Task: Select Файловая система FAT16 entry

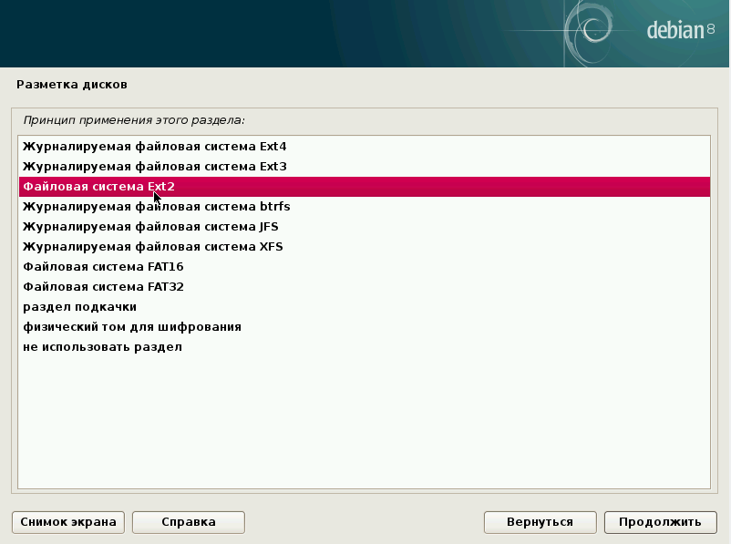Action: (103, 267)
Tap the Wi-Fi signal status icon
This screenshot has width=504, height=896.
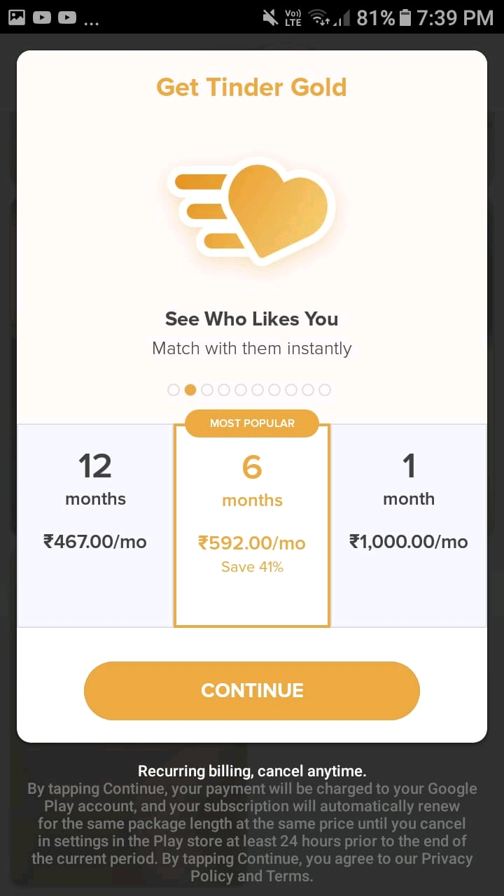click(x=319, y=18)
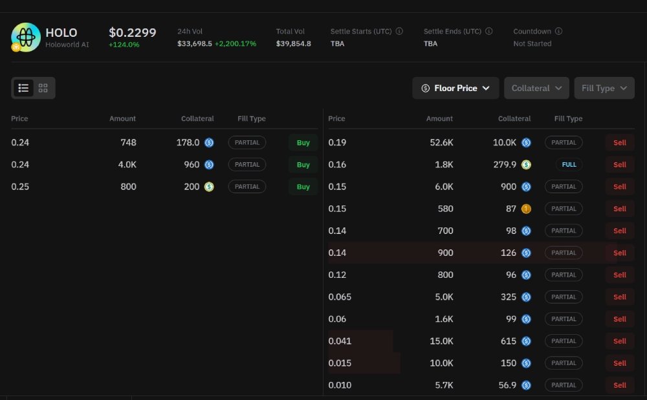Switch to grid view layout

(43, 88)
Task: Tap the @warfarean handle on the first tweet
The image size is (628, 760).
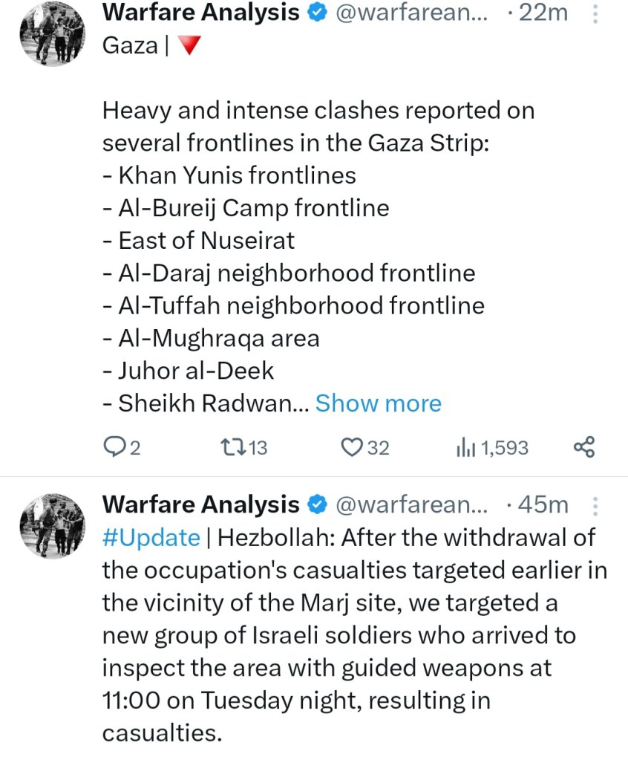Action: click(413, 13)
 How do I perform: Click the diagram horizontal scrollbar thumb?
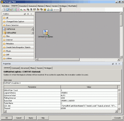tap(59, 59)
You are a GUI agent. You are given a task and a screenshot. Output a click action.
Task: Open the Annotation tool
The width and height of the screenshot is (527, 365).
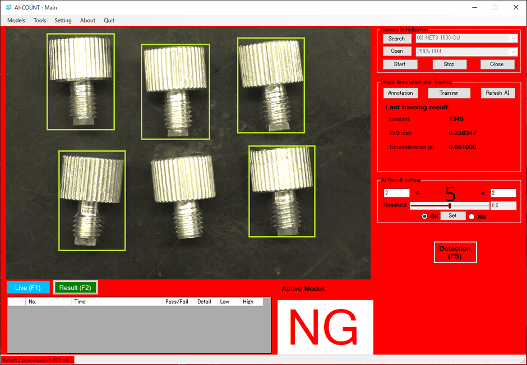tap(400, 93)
● ● ● ● ● ● ●
- _YOUR OBJECTIVE_
If a record holds a picture, leave the picture out and copy the rest exactly.

- _YOUR RESPONSE_
Task: Select Файловая система FAT16 entry

Action: (103, 267)
Tap the Wi-Fi signal status icon
This screenshot has width=504, height=896.
click(x=319, y=18)
Switch to grid view layout

(43, 88)
Task: Tap the @warfarean handle on the first tweet
The image size is (628, 760).
Action: click(413, 13)
 How do I perform: Click the diagram horizontal scrollbar thumb?
tap(59, 59)
You are a GUI agent. You are given a task and a screenshot. Output a click action.
Task: Open the Annotation tool
The width and height of the screenshot is (527, 365).
tap(400, 93)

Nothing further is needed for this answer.